- Directed by: Viktor Tourjansky and Giorgio Venturini
- Written by: Damiano Damiani; Federico Zardi;
- Produced by: Giampaolo Bigazzi
- Starring: Belinda Lee; Massimo Girotti; Jacques Sernas;
- Cinematography: Arturo Gallea
- Music by: Michel Michelet
- Production companies: Faro Film; Prora Industrie Cinematografiche e dello Spettacolo; Rialto Film;
- Distributed by: Variety Distribution
- Release dates: 5 December 1957; (Italy) 1961 (UK)
- Running time: 90 minutes
- Countries: France; Italy;
- Language: Italian

= The Goddess of Love =

1957 film

The Goddess of Love (La Venere di Cheronea, Aphrodite, déesse de l'amour), also known as Aphrodite, Goddess of Love, is a 1957 Italian-French epic adventure film directed by Giorgio Venturini and Viktor Tourjansky, and starring Belinda Lee, Massimo Girotti, and Jacques Sernas.

It was shot at the Cinecittà Studios in Rome and is about the sculptor Praxiteles.

==Plot==
Athens and her allies are at war with king Philip II of Macedonia. Luciano, captain of the Macedonian Army, gets wounded in action and is rescued by Iride, a model of extraordinary beauty who poses for the sculptor Prassitele.

Iride takes Luciano to the sculptor's home where he falls in love with her. Until that point, Prassitele had only considered Iride a model who he used for inspiration to create the statue of Aphrodite, but now he too feels passionately about the young woman.

Iride decides to run away with Luciano and to try to return to the Athenian camp. Prassitele then decides to take revenge on the couple by telling the Athenian soldiers about the two escapees. The soldiers chase them and shoot Luciano with an arrow. He is believed to be dead so Iride is sent back to Prassitele's studio.

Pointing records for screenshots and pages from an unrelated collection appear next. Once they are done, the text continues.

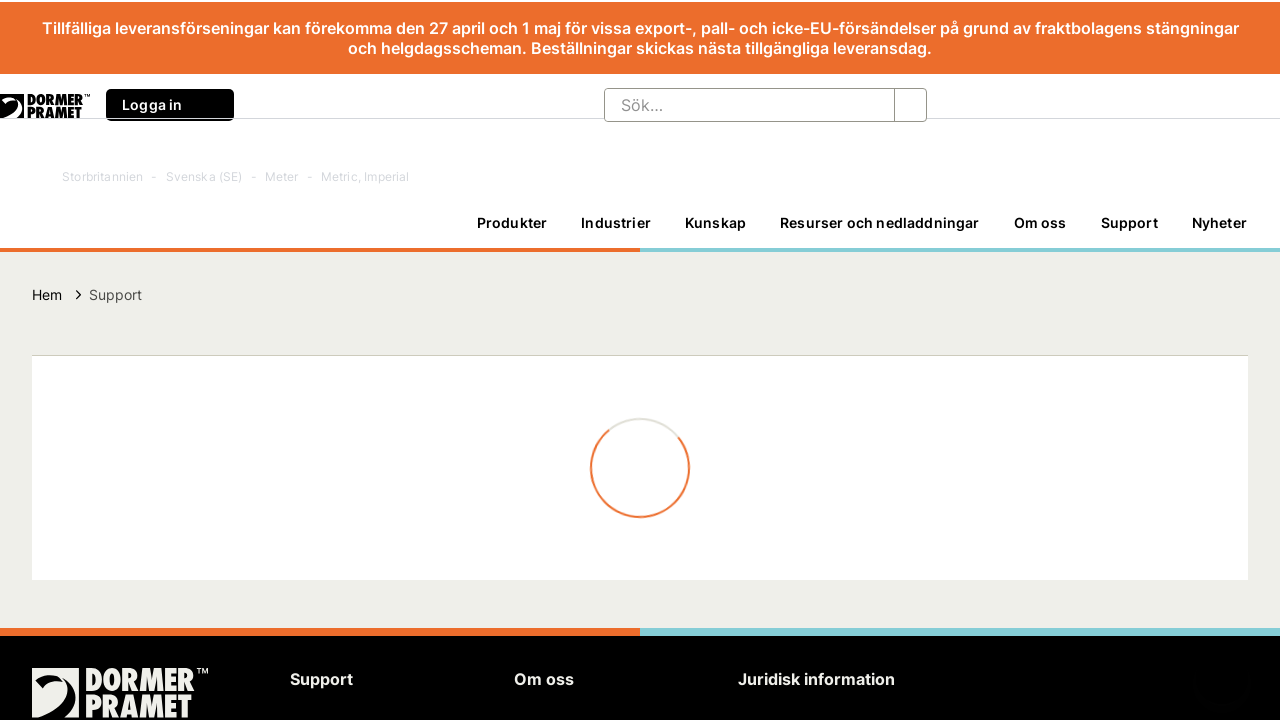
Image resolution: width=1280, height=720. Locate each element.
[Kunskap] (715, 223)
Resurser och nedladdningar (879, 222)
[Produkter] (512, 223)
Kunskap (715, 222)
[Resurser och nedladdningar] (879, 223)
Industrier (616, 222)
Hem (47, 294)
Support (1129, 222)
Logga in (170, 105)
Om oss (1040, 222)
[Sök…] (733, 105)
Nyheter (1219, 222)
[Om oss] (1040, 223)
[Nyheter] (1219, 223)
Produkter (512, 222)
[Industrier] (616, 223)
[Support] (1129, 223)
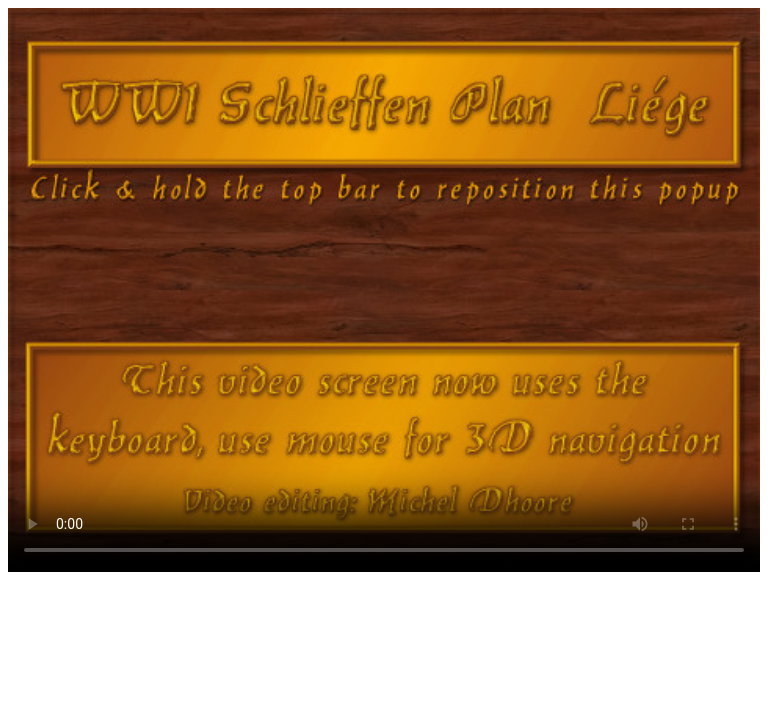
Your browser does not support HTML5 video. (384, 290)
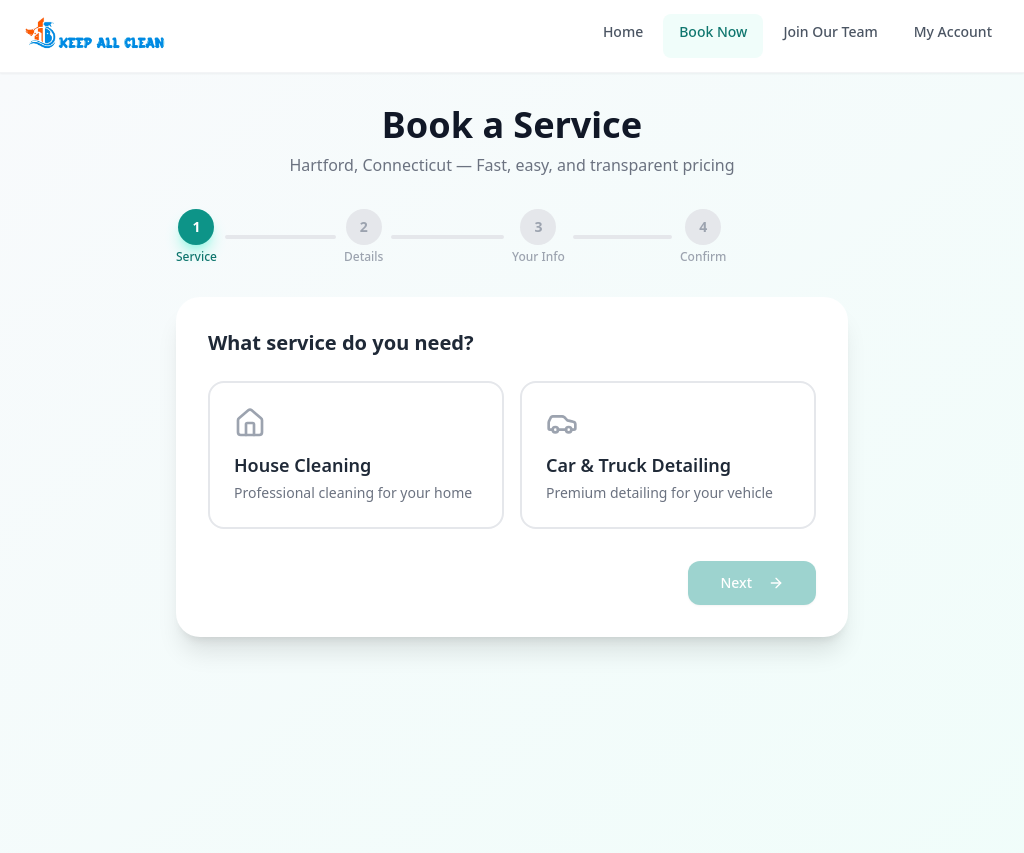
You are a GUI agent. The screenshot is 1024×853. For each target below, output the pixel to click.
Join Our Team (830, 31)
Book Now (713, 31)
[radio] (356, 455)
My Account (953, 31)
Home (623, 31)
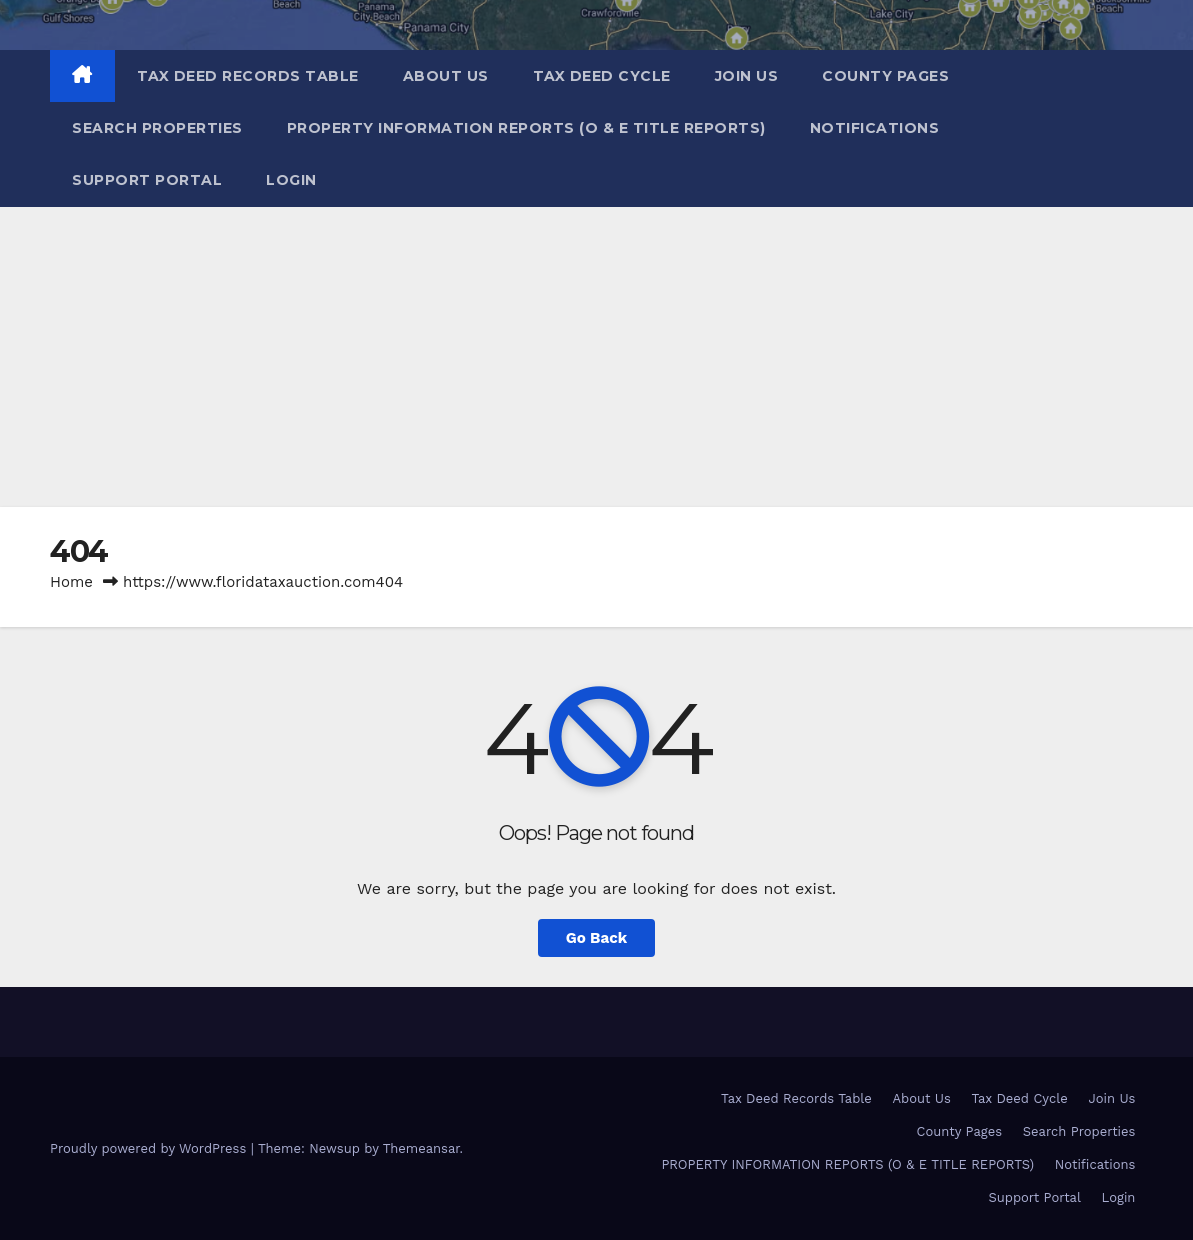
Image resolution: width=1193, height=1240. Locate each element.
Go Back (597, 938)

She tries to forget about Luciano by seeing other men. Meanwhile, the Macedonians continue advancing and Prassitele is killed by the soldiers. After some time, Iride returns to Prassitele's house and while contemplating the unfinished statue of Aphrodite, an alive and well Luciano shows up. Iride confesses to him that she has been with other men and then tries to kill herself, but Luciano forgives her and affirms his love for her.

==Production==
Belinda Lee was borrowed from Rank Studios, who had her under contract. Lee had been spotted by the producers at the Cannes Film Festival who had been impressed by her beauty. Producer Nat Waschberger said Lee "typifies the girl I want for this role. The girl who plays it must have the perfect figure, for revealing costumes she will wear make this essential."

Lee arrived in Italy in early August 1957. It was made at the same time Diana Dors was making a film in Italy. "It's a sensational part," she said. "I have to show more of myself than I've ever done."

The film was going to be called Aphrodite but in October 1957 this was changed to The Virgin of Cheronea in order to avoid confusion with a rival Aphrodite film that was going to be made by Ben Hecht and Robert Haggiag.

During filming Lee began an affair with Prince Orsini which caused much publicity. Filming finished in September, after which Lee returned to London and left her husband. In October 1957 Lee told the press "I had a strict and very ladylike upbringing. When I went to Rome it was the first time I had been abroad on my own. It was marvelous. I even learned to swear."

==Release==
In August 1959 the film was picked up for distribution in the US by Embassy Films. Rights eventually transferred to 20th Century Fox. In December 1960, a heavily cut dubbed version of the film was released in the United States by 20th Century Fox. A different and more faithful dubbed version, with Belinda Lee self-dubbing herself, was released in UK and Eire in 1961.

==Reception==
Variety, reviewing it under the title The Venus of Cheronea, said it "might make a good exploitation item" adding "the camera remains focused on (Lee's) attributes, displayed in various forms of garb."Kine Weekly reported "The opening sequences impress, but early promise of mighty spectacle is not fulfilled," while Harrison's Report described it as "poor... horribly dubbed... badly enacted programmer for the undemanding".